* [Objective]:
Echo every line of the records from the line containing "You are a GUI" through the line containing "coord(619,1339)", inclusive, and leave the pictures out of your answer.

* [Entries shown]:
--*--

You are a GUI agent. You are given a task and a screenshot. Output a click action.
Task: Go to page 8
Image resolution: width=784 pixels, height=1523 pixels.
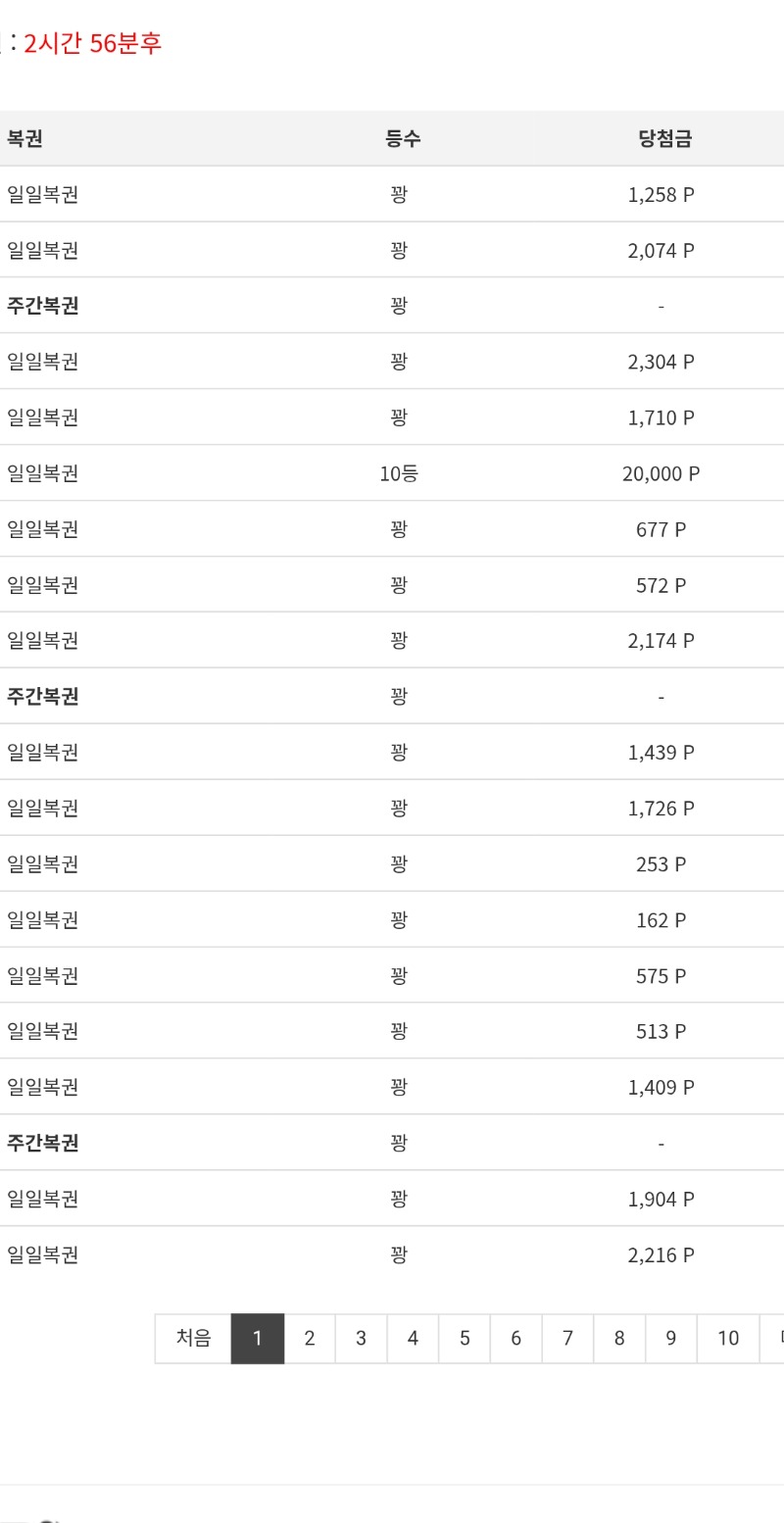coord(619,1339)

--*--

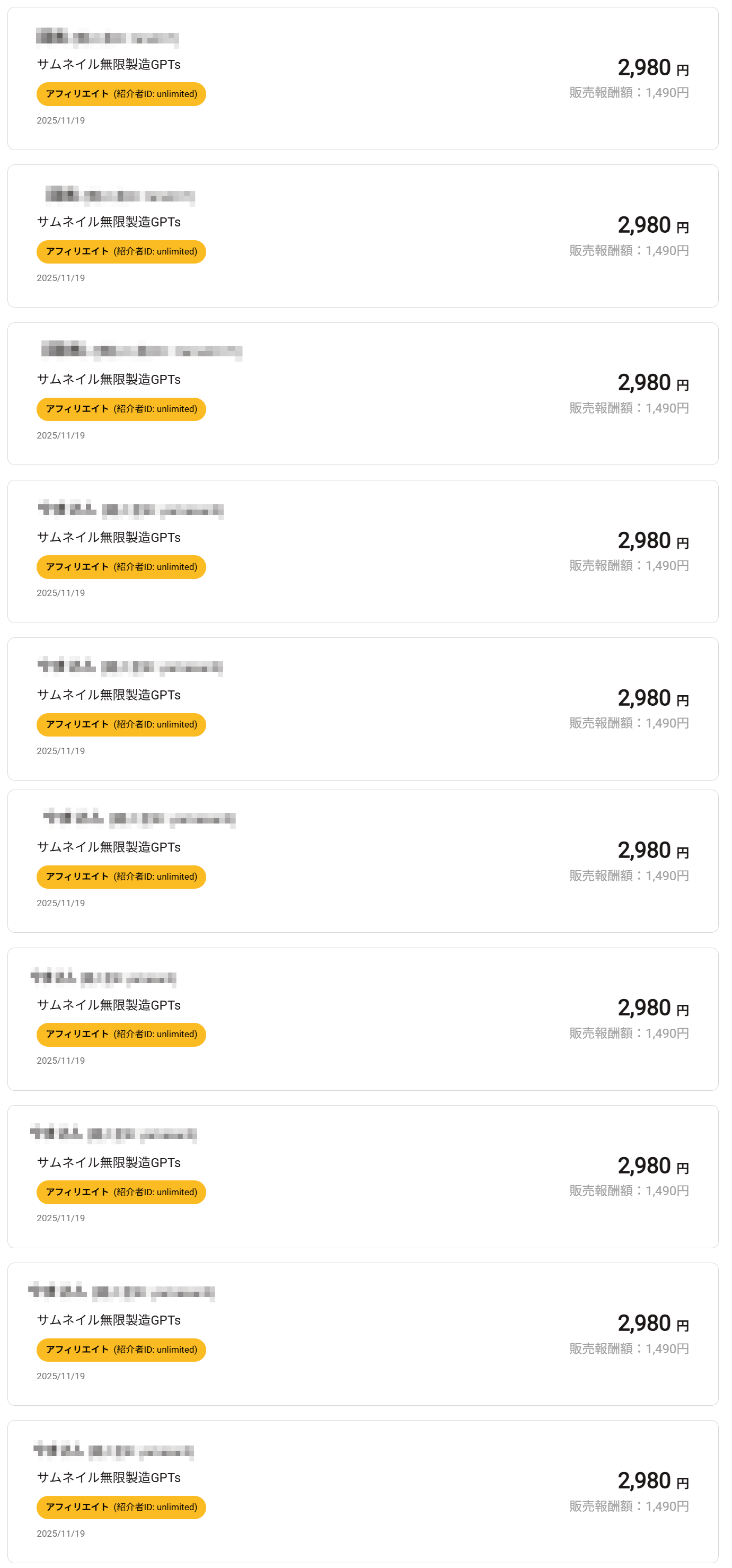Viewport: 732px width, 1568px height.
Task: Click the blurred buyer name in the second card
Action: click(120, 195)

--*--

* [Output for this exercise]:
You are a GUI agent. You are given a task and a screenshot. Output a click action.
Task: Go to page 8
Image resolution: width=784 pixels, height=1523 pixels.
coord(619,1339)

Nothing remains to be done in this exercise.